Es gab nun echt kein Halten mehr, als Peter daraufhin seine – wiederum sehr glitzernde, deftig rhythmisch arrangierte – Neuversion des ursprünglich auf einer traditionellen türkischen Volksweise basierenden Leo-Leandros-Oldies „Salem Aleyküm – O Mustafa“ überkandidelt bauchtänzelnd darbot, bevor als absoluter Höhepunkt des einstündigen Programms noch ein paar tolle Beiträge aus „HO-HO-HO@all“ an der Reihe waren.

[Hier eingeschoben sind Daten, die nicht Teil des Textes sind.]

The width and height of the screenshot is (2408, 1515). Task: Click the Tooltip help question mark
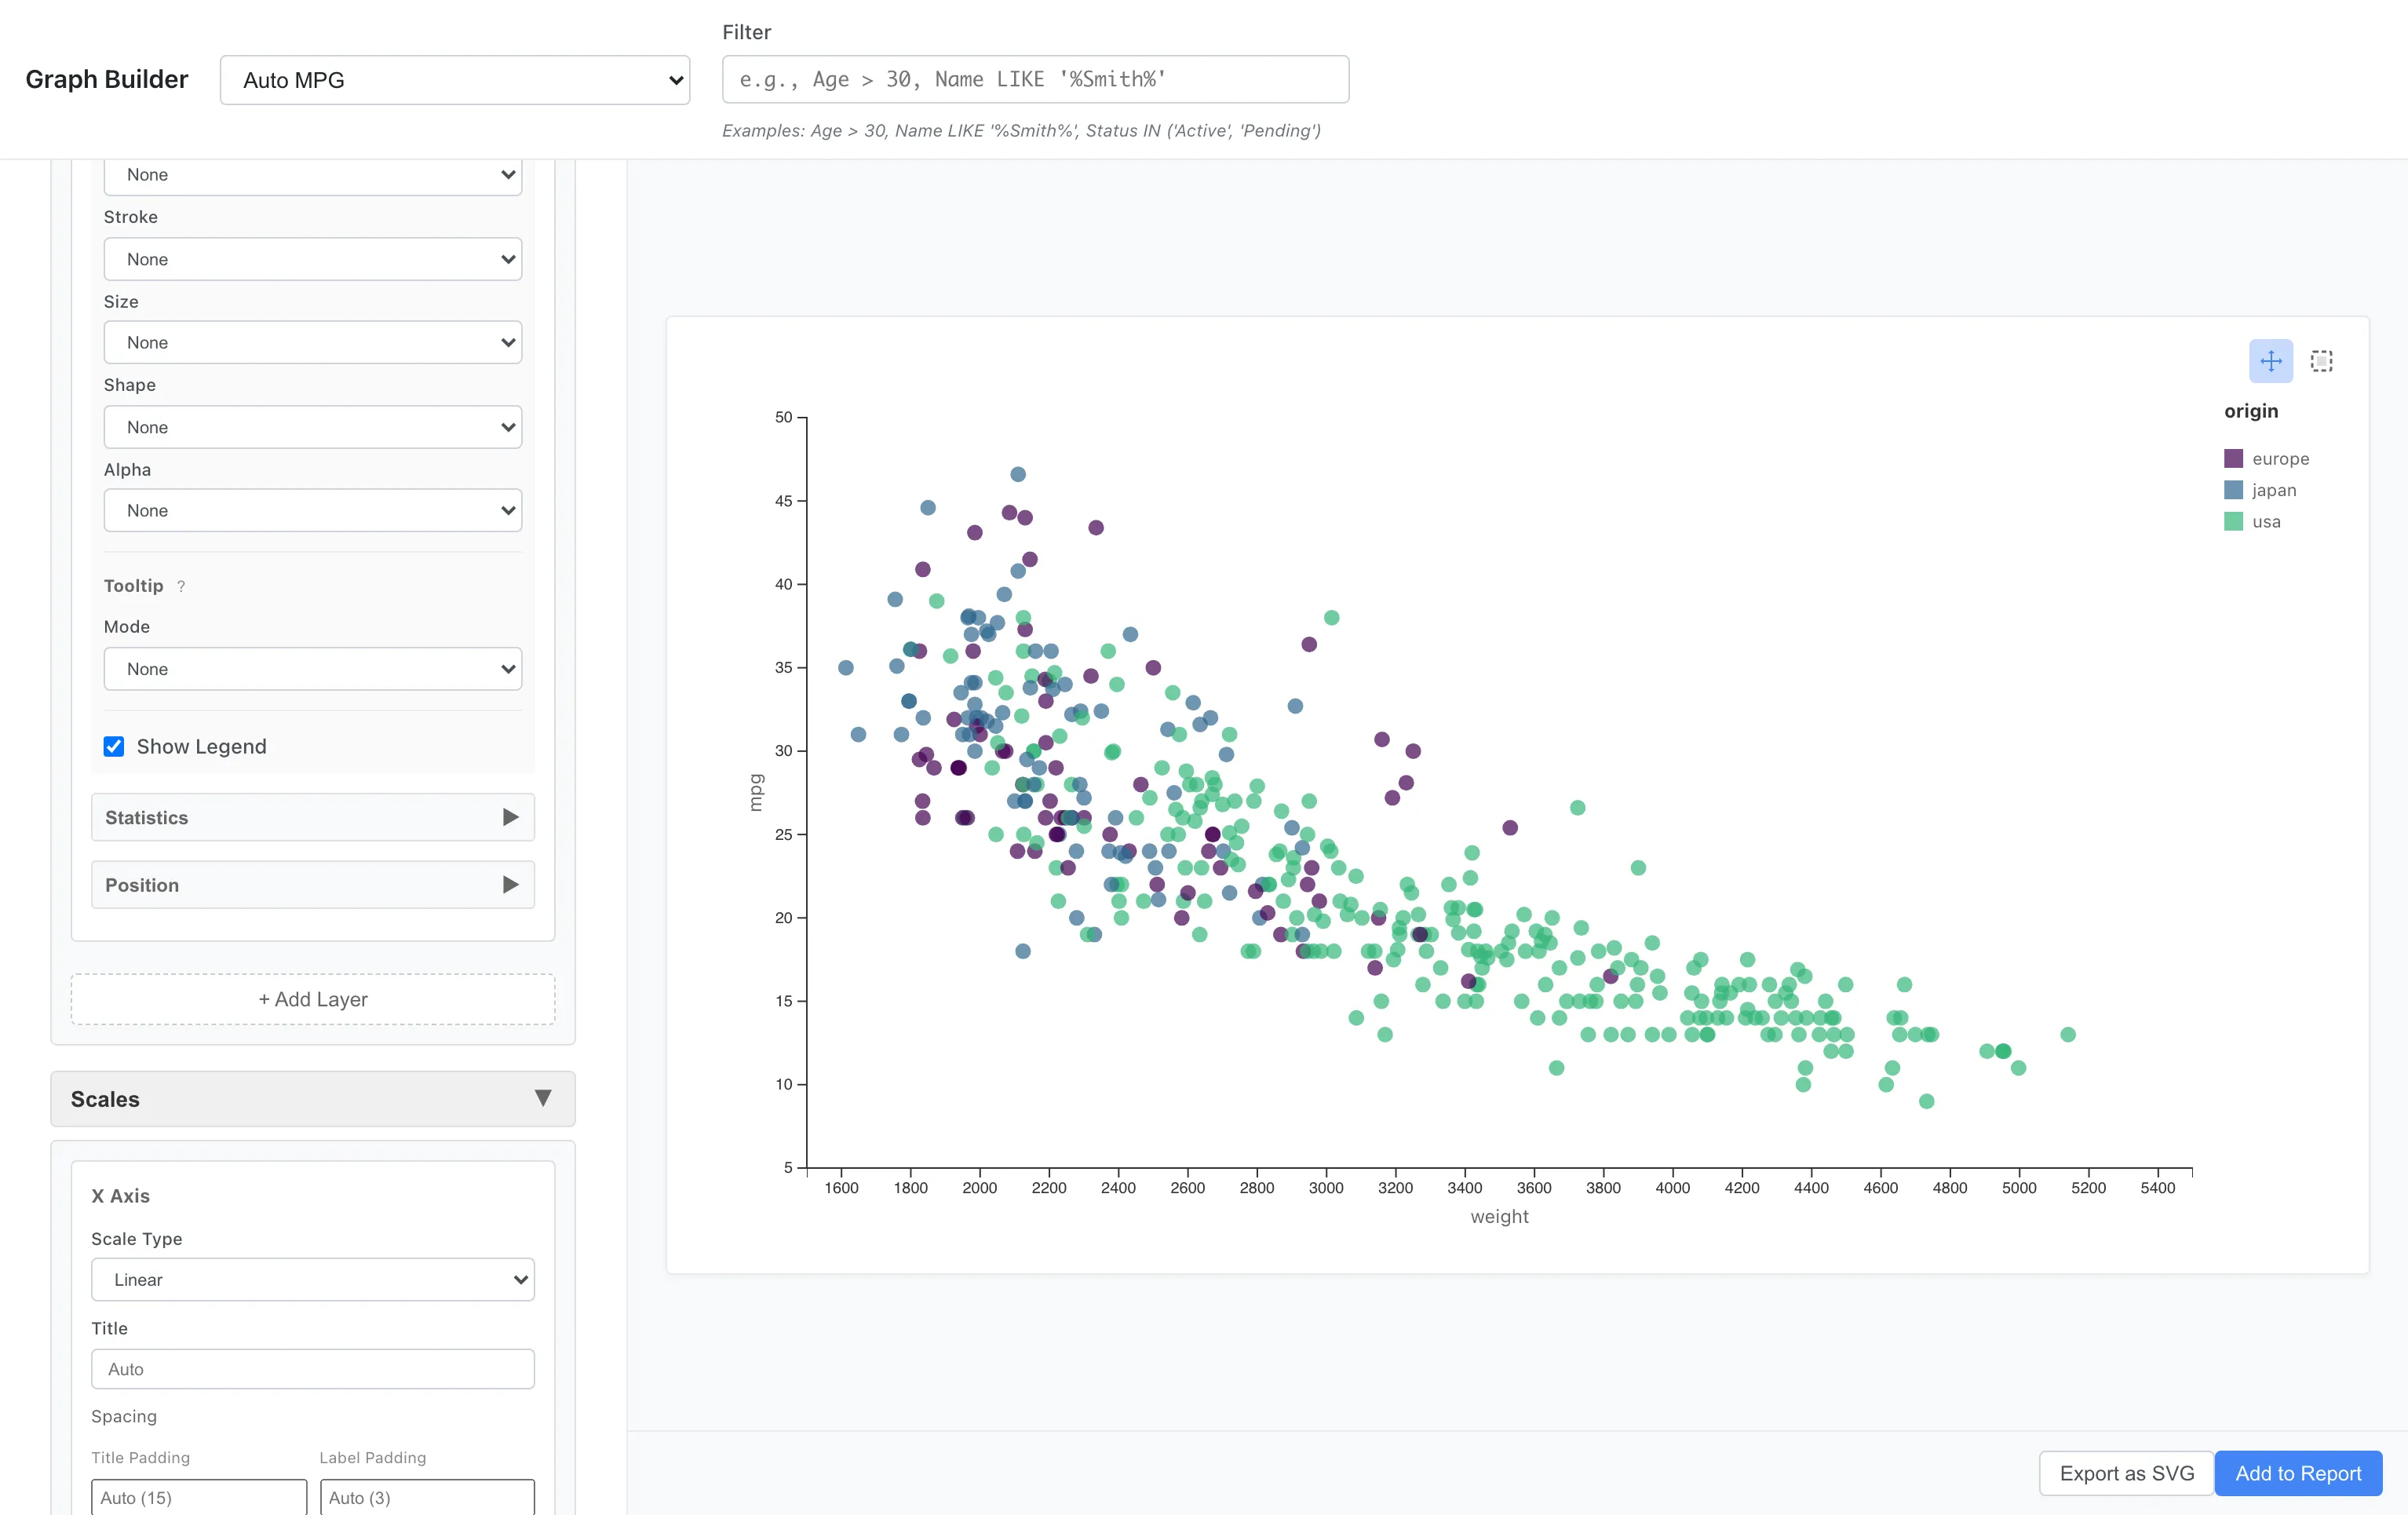click(x=181, y=586)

Hierbei handelte es sich um die kompakten, dabei stets familiengerecht und durchwegs einfühlsam verfassten Eigenkompositionen „Mein schöner, bunter Weihnachtsteller“ und „Weihnachtsmärchenland“ und die muntere „Weihnachtsparty“, bestehend aus sacht modernisierten, schnurstracks zum Mitsingen auffordernden Fragmenten klassischen deutschen Weihnachtsliedguts a la „Ihr Kinderlein kommet“, „Alle Jahre wieder“, oder „O Du Fröhliche“. Ganz zum Schluss – um Punkt 18.00 Uhr musste Ruhe herrschen, da dann die Vorabendmesse in der nahegelegenen  Katholischen Pfarrei St. Laurentius beginnen würde – interpretierte Peter Sebastian eine herzzerreißende und ebenso sanfte Neuauslegung des erstmals 1959 von Lys Assia zum Evergreen ausgestalteten Kinderliedes „Mamatschi – schenk mir ein Pferdchen“.

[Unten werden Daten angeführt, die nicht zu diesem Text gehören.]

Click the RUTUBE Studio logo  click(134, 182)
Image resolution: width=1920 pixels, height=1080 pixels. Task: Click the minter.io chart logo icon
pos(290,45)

Der Jubel wollte nicht enden, zig Fans warteten bereits am Bühnenausgang auf den Star des Abends, zum Klönen, Autogrammesammeln, um CDs und Bücher zu erwerben… Während Peter noch am selben Abend einen Auftritt mit Romantikschlager-Nachzügler Michael Larsen in Oberhausen zu absolvieren hatte, fuhr ich bald darauf, gemeinsam mit einem langjährigen Freund des Künstlers, der ebenfalls, wie ich, in Gelsenkirchen wohnt, zurück gen Heimat.

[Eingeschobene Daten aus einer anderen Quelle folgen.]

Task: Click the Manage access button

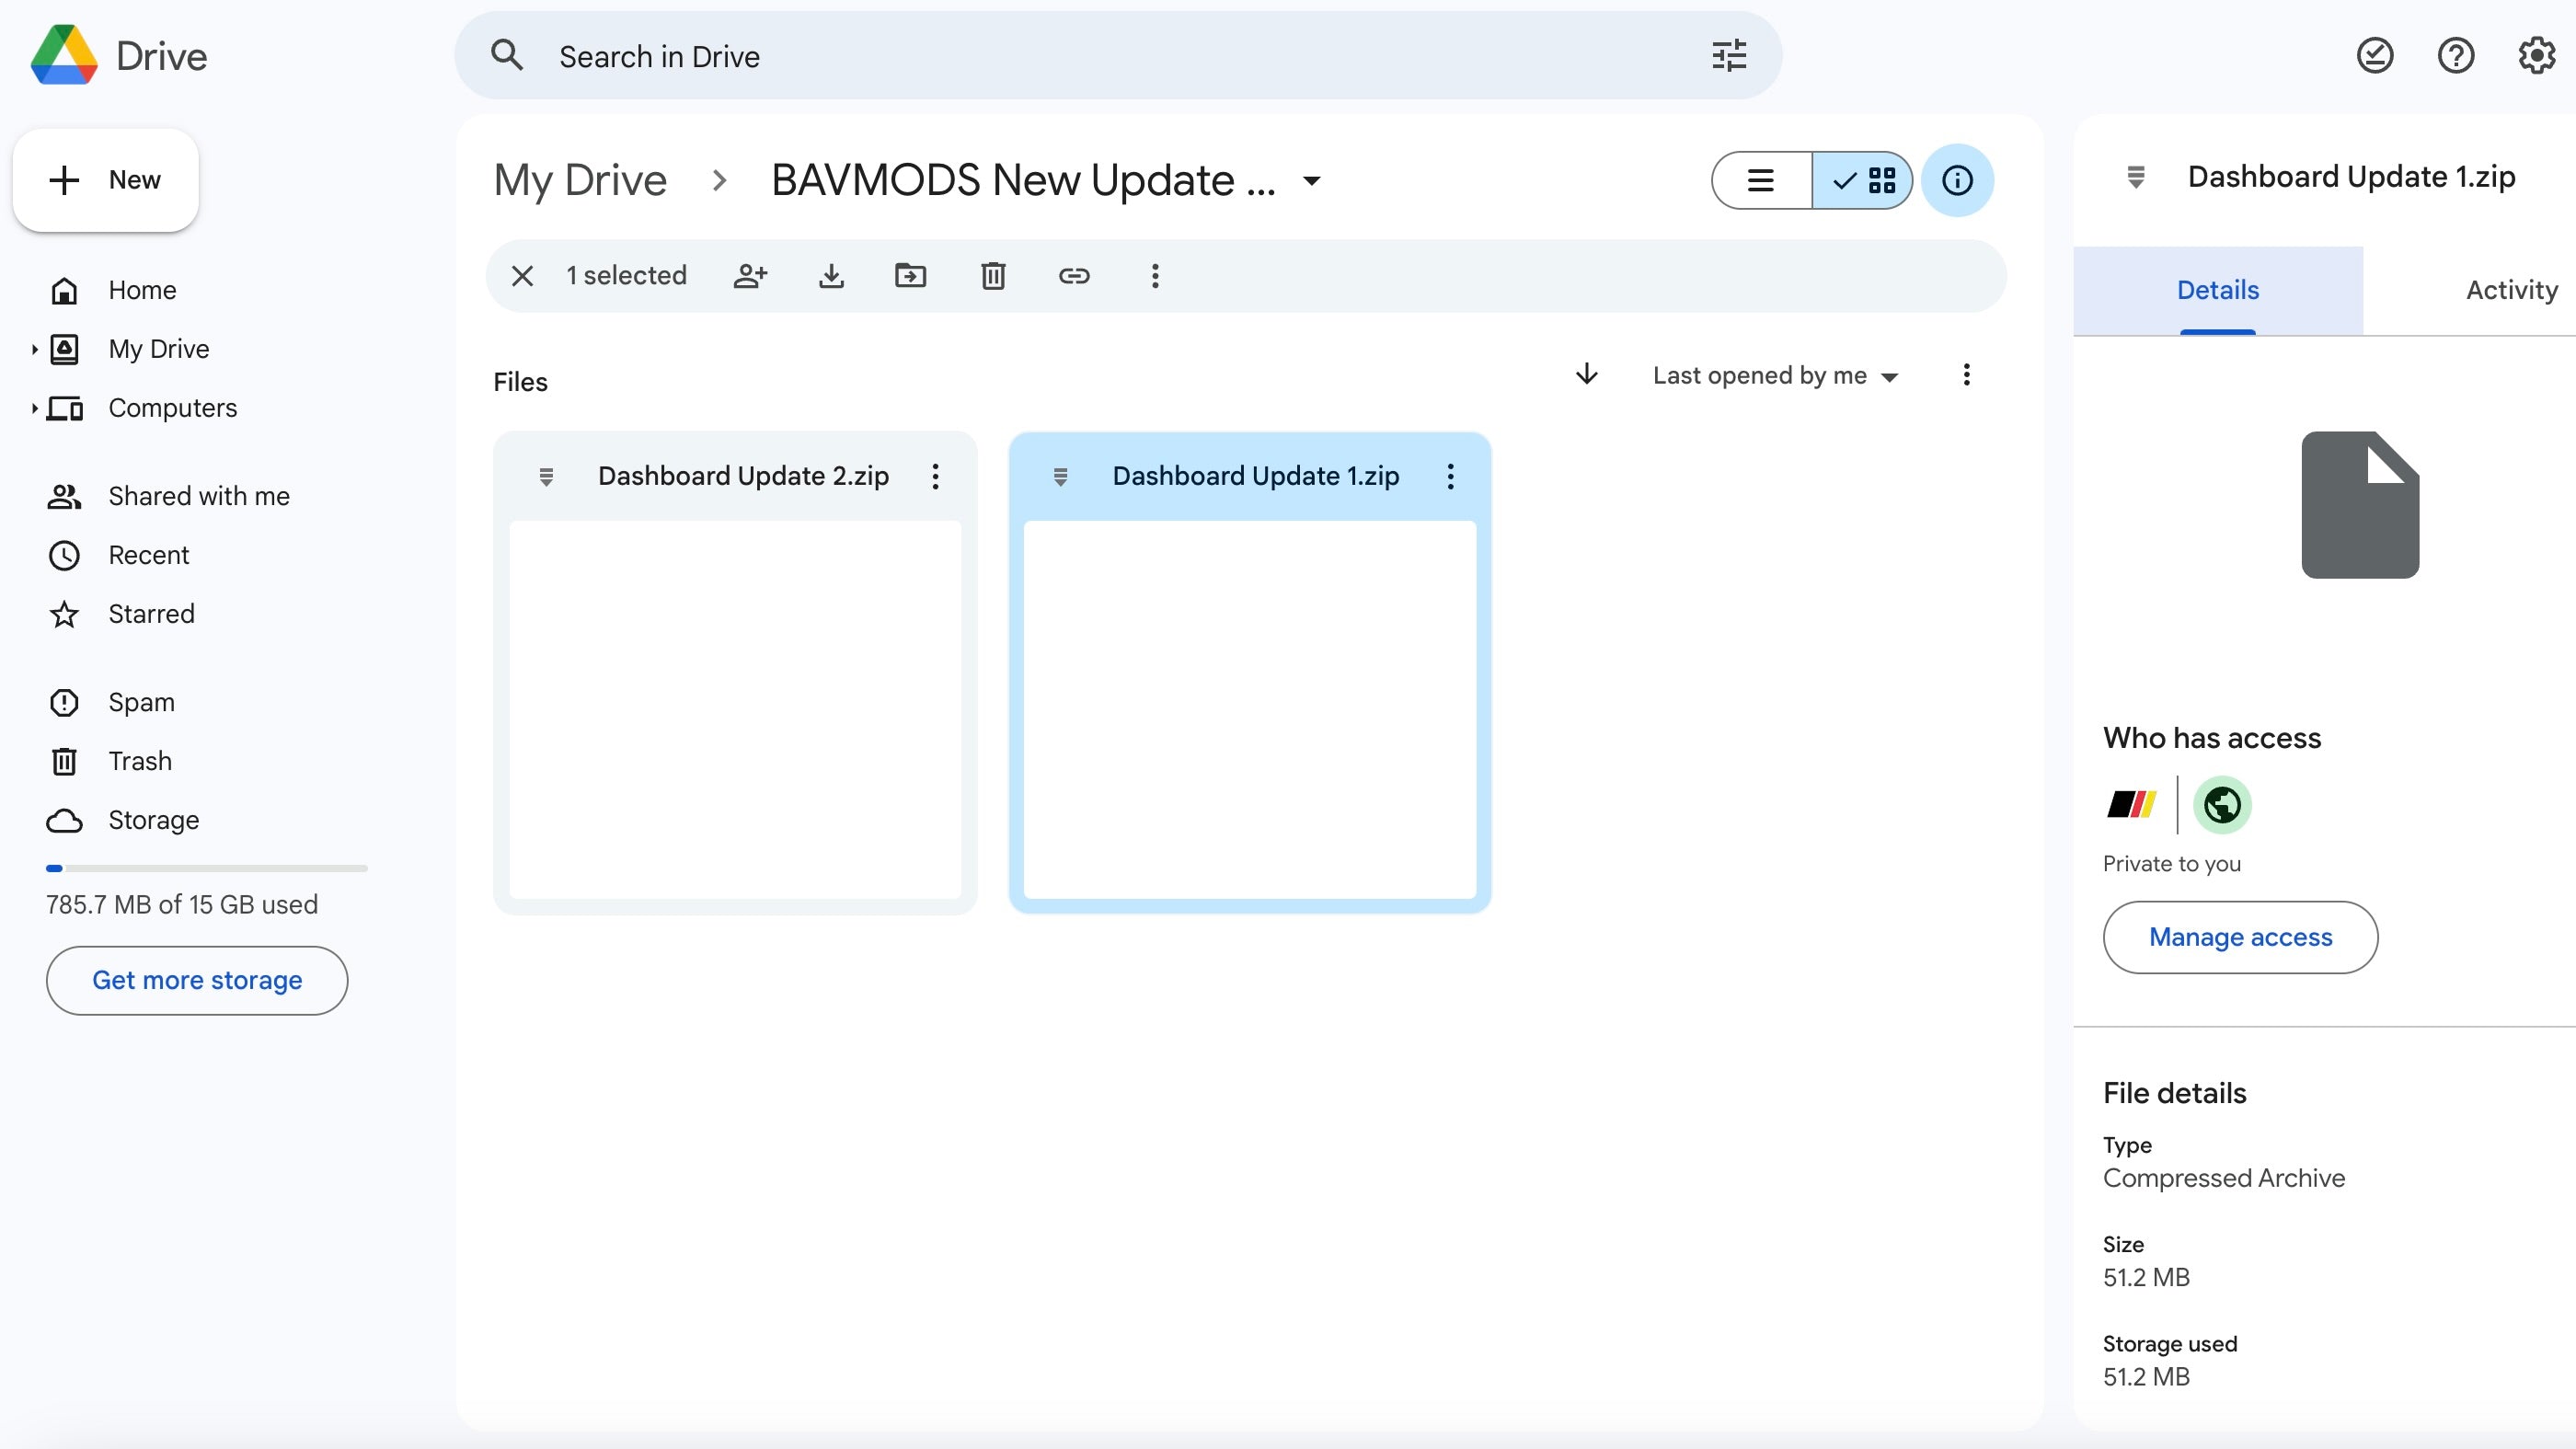Action: 2240,937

Nach einigen nicht so erfreulichen Wochen, war dieser „Sprung ins Kalte Wasser“ mitsamt der mir seit Jahren ja eigentlich nicht mehr möglichen Spontaneität, zurück vor die Livebühne wohlwollender und interessanter Künstler für mich gewiss ein richtiger Schritt in die richtige Richtung, der für 2016 nur Besseres erhoffen lassen kann. So hatte ich bei Peters Aufwartung in Essen-Steele gelesen, dass drei Tage später, am 22.12.2015, ein Schlagerschaffender ebendort aufträte, der mich seit Kindertagen, genau gesagt, seit dem 29.10.1981 (da war ich zehn Jahre alt und zwei Tage zuvor in fünfte Klasse des ach so Katholischen Sankt-Ansgar-Gymnasiums gekommen, von deren damaligen frömmelnden Möchtegern-Pädagogen-Fratzen ich noch heute nicht wenigen „die Hölle auf Erden“ wünsche…), bis in die Jetztzeit hinein nicht mehr loslassen sollte.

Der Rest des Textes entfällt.